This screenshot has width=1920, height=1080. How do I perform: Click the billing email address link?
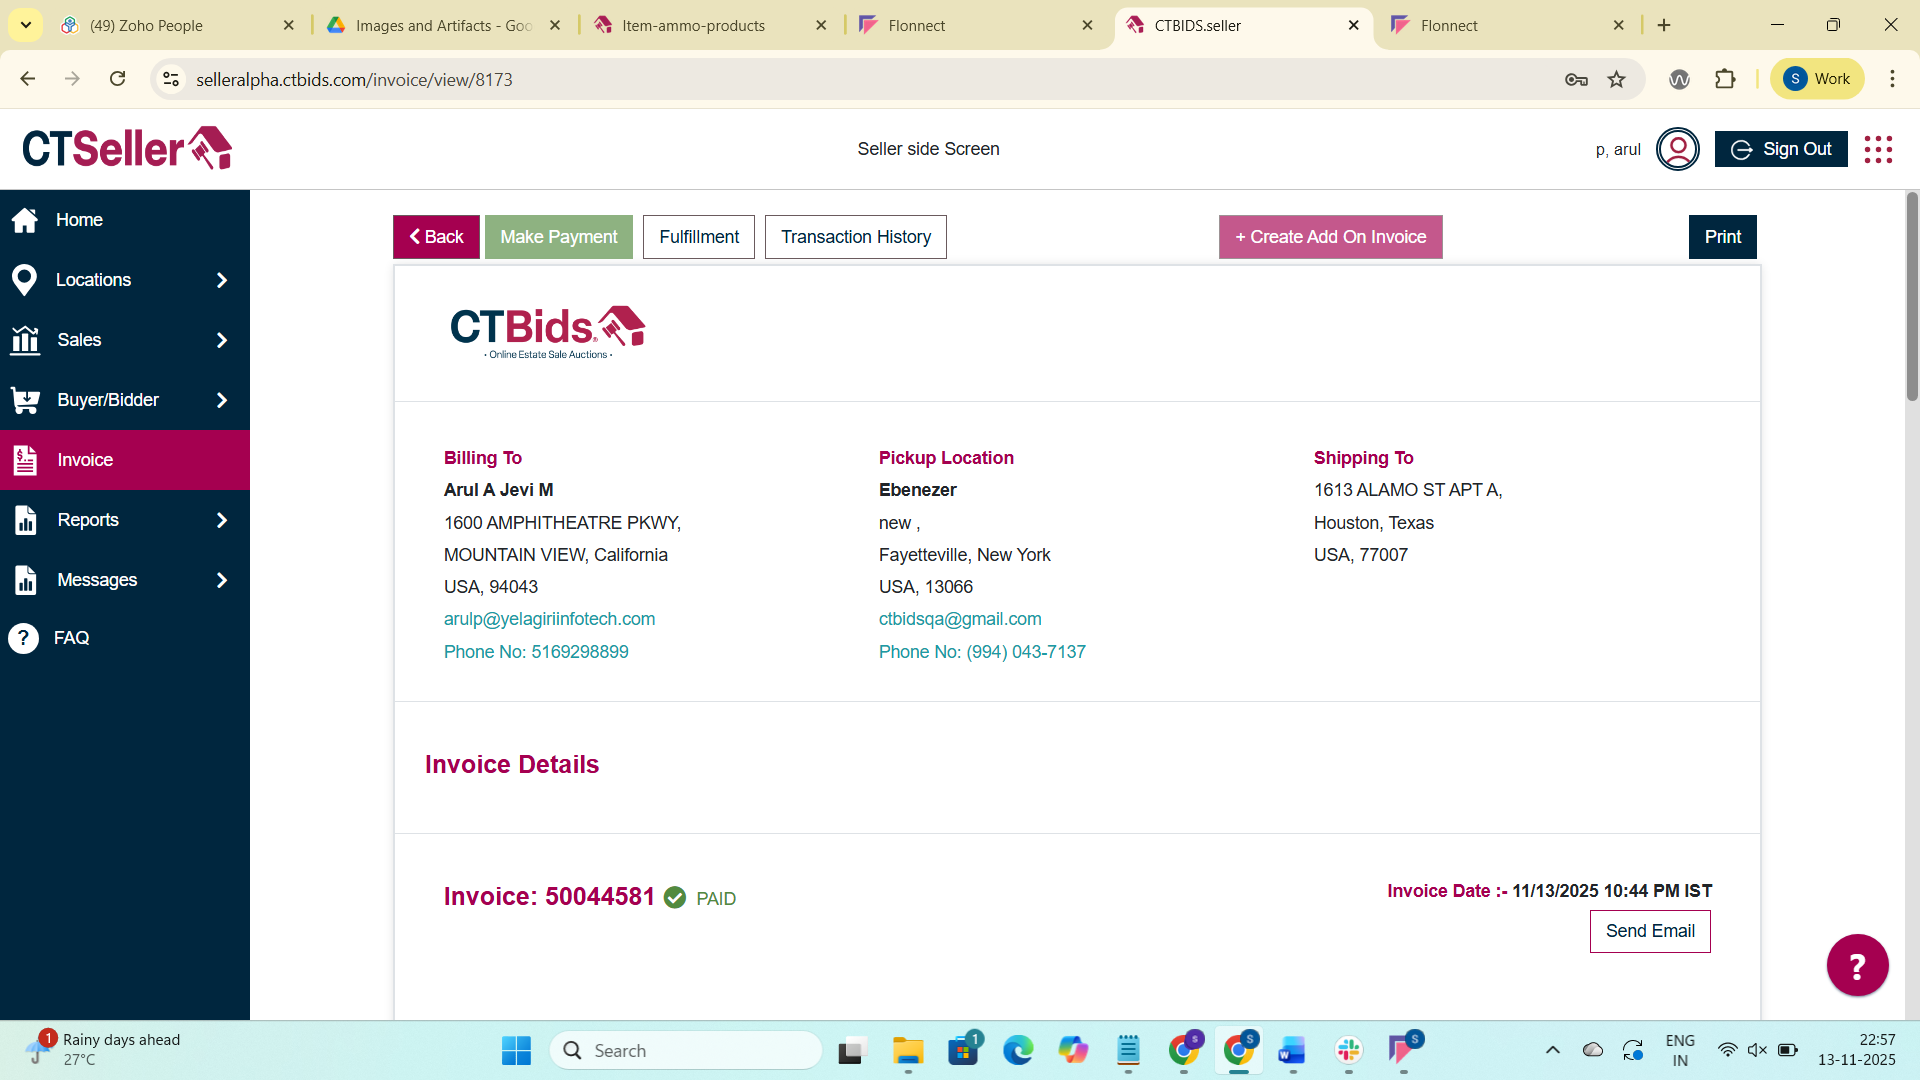tap(549, 619)
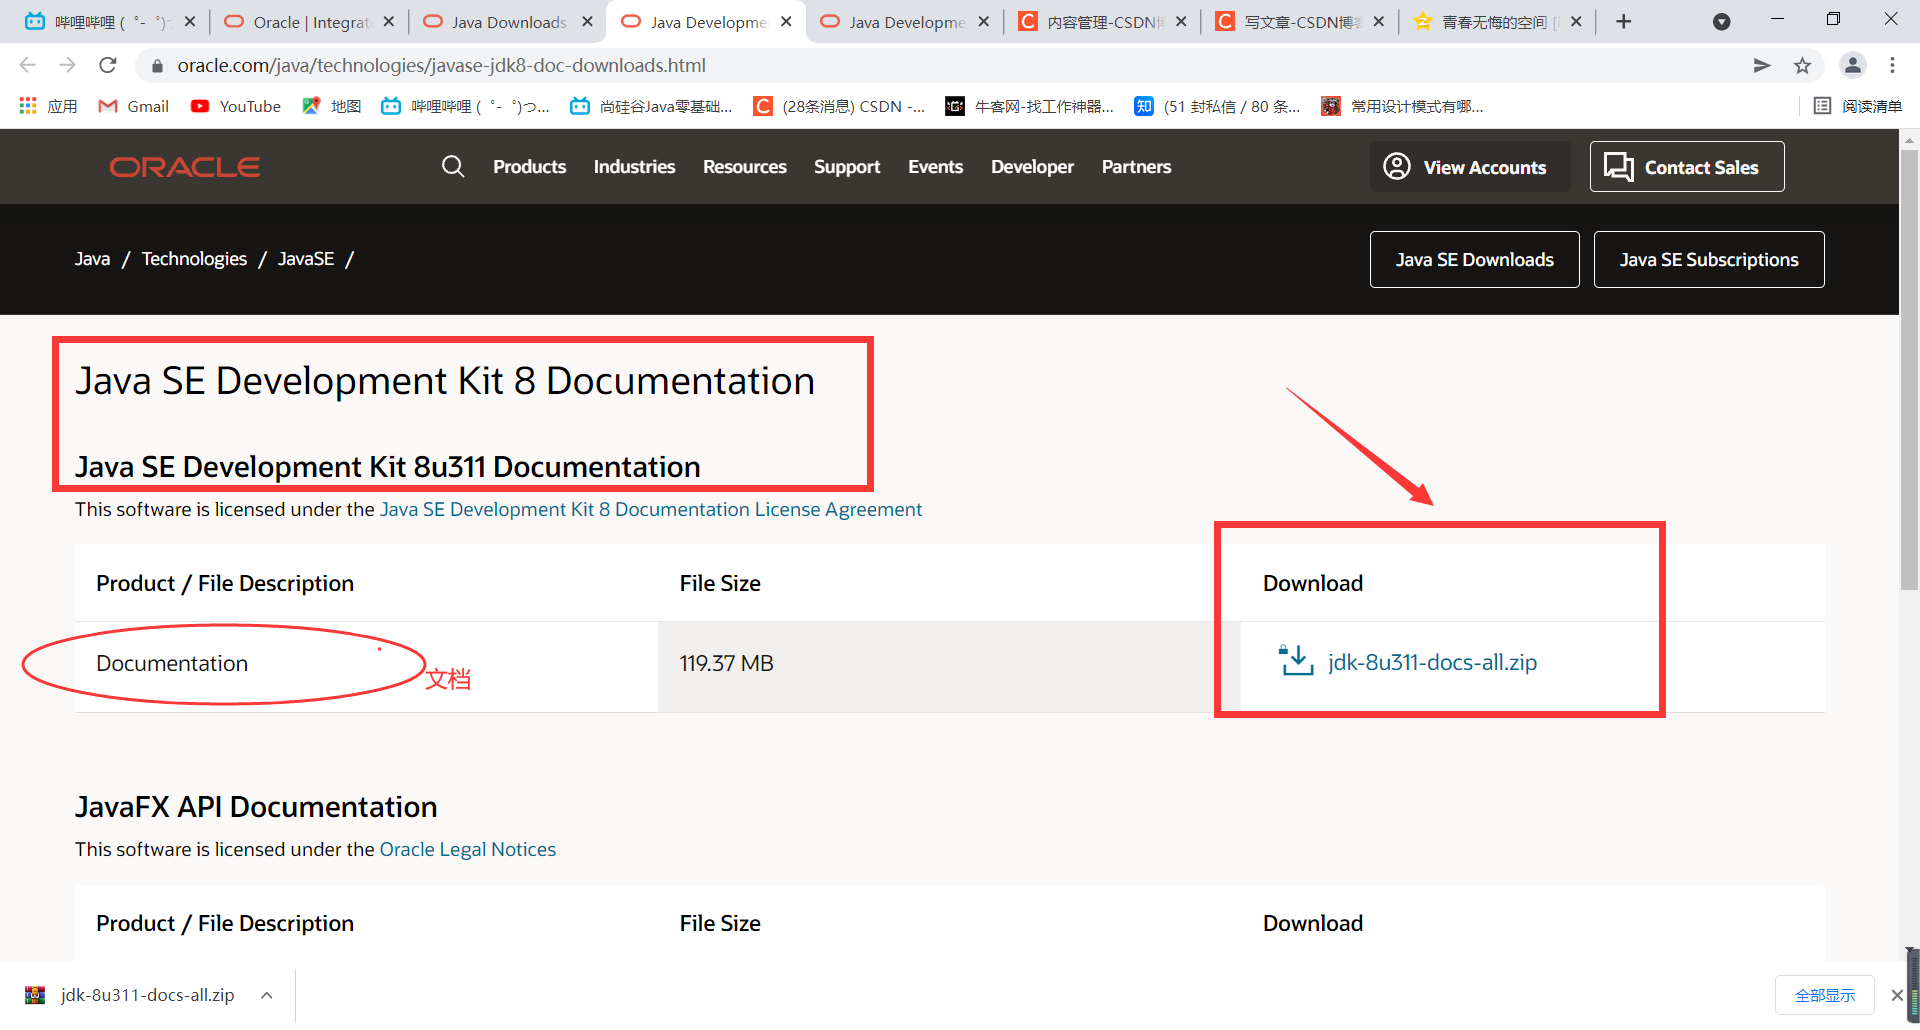Go back to the previous page

[x=27, y=65]
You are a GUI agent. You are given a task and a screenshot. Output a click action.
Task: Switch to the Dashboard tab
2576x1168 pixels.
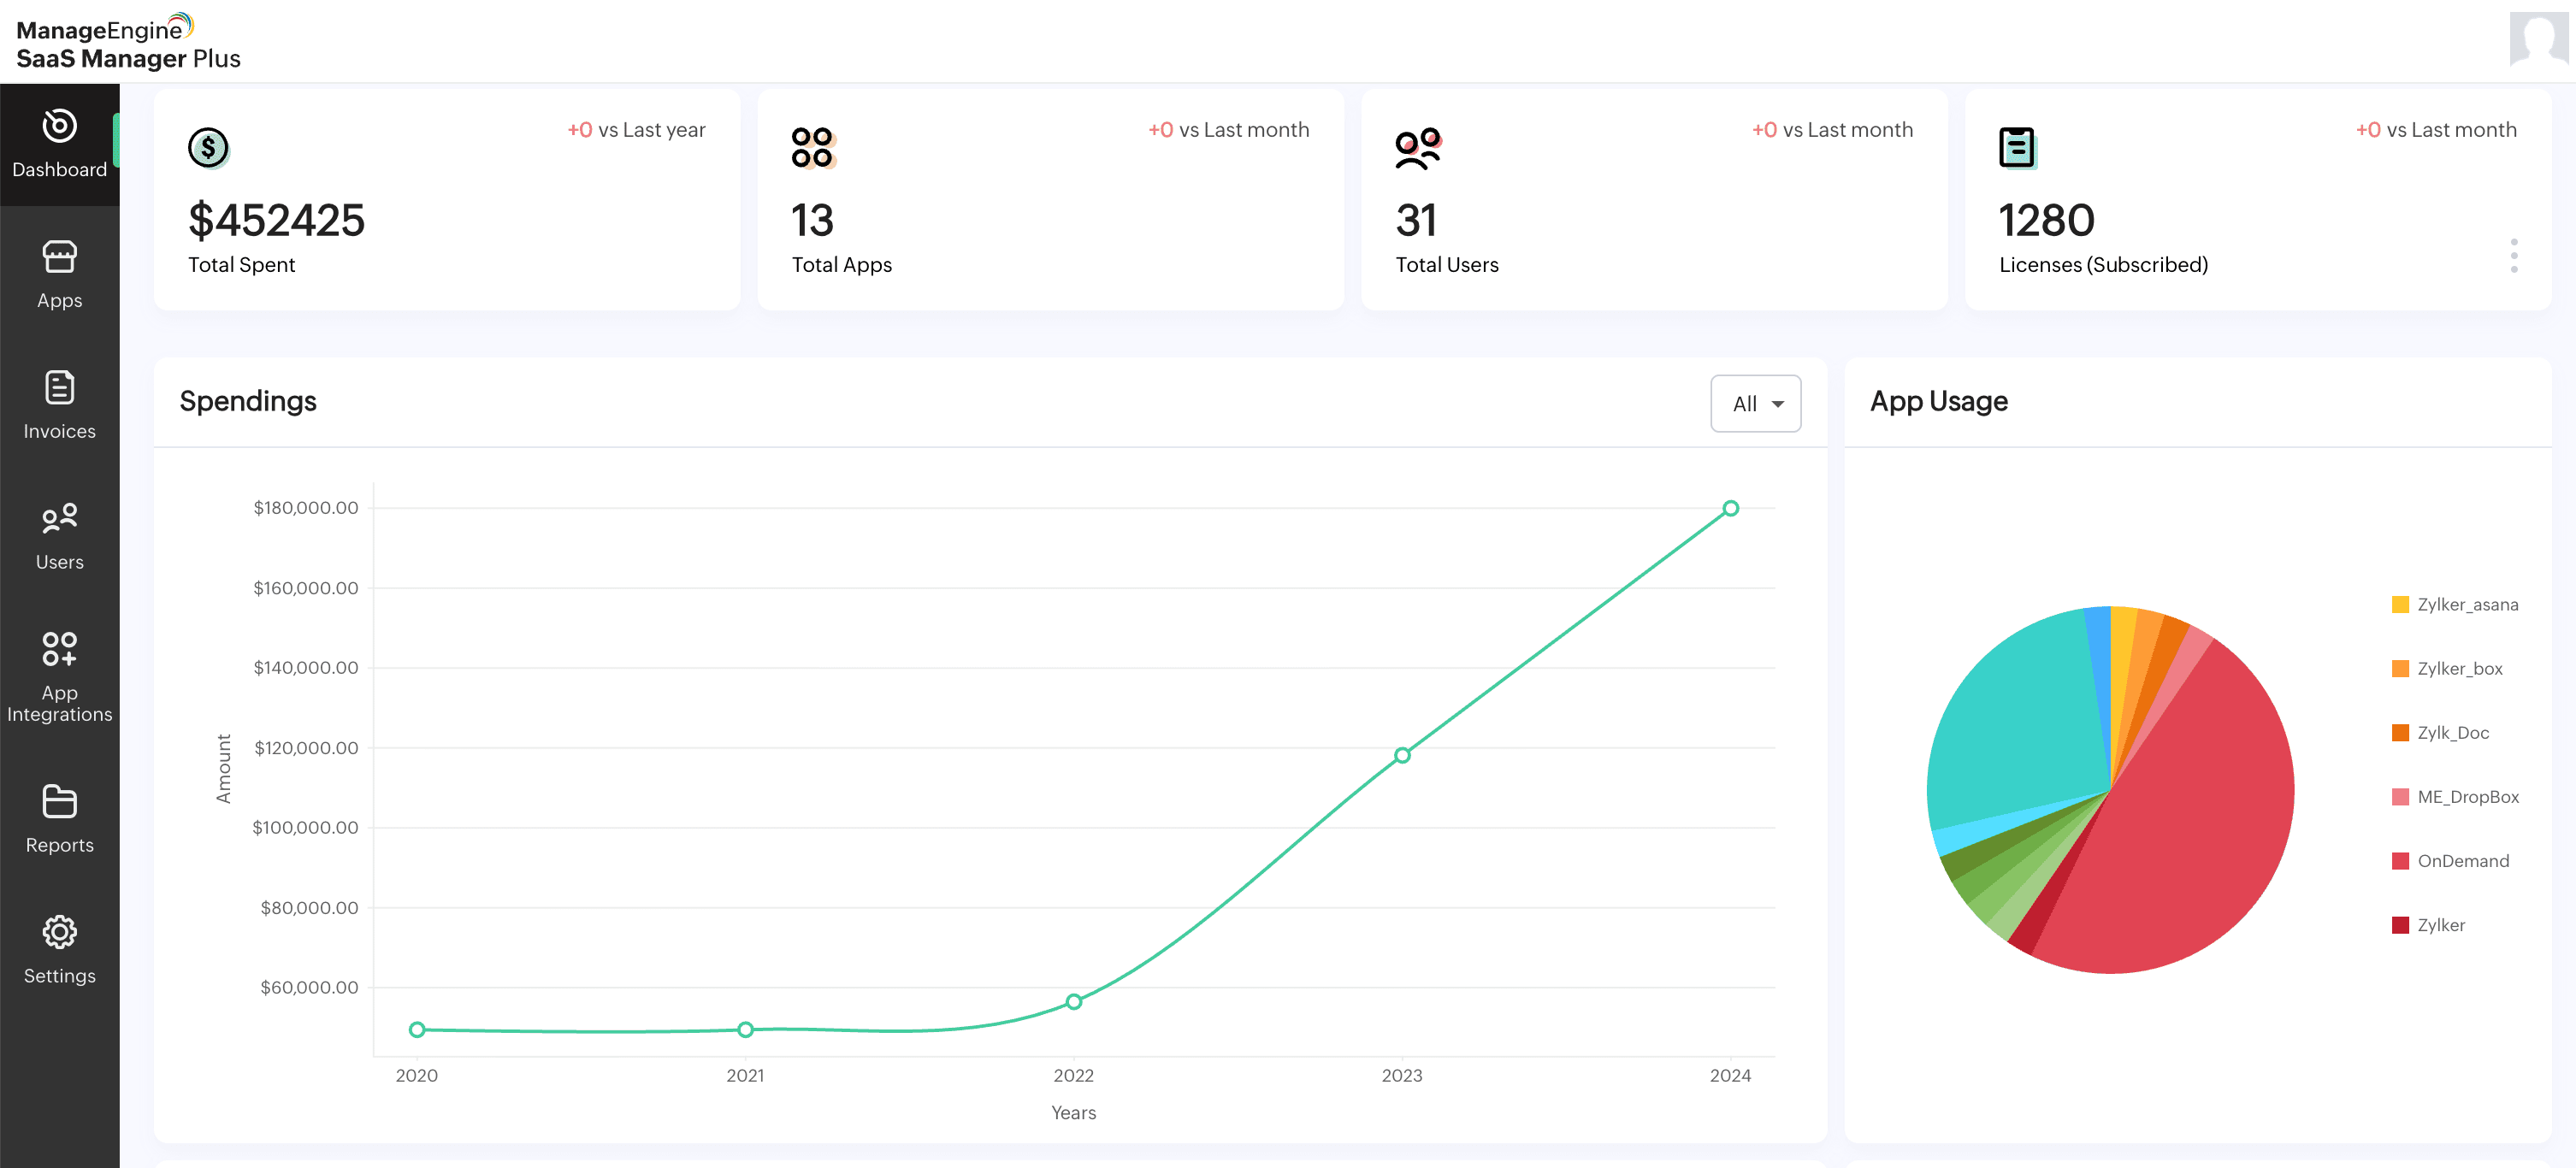[x=59, y=143]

--- Activity ---
Only the pictures in the listing above get left out; print everything else exactly.

--- Answer to this task ---
This screenshot has width=1920, height=1080. How do I perform: Click the billing email address link?
tap(549, 619)
Go back to the previous page

[x=27, y=65]
You are a GUI agent. You are given a task and a screenshot. Output a click action.
Task: Switch to the Dashboard tab
2576x1168 pixels.
[x=59, y=143]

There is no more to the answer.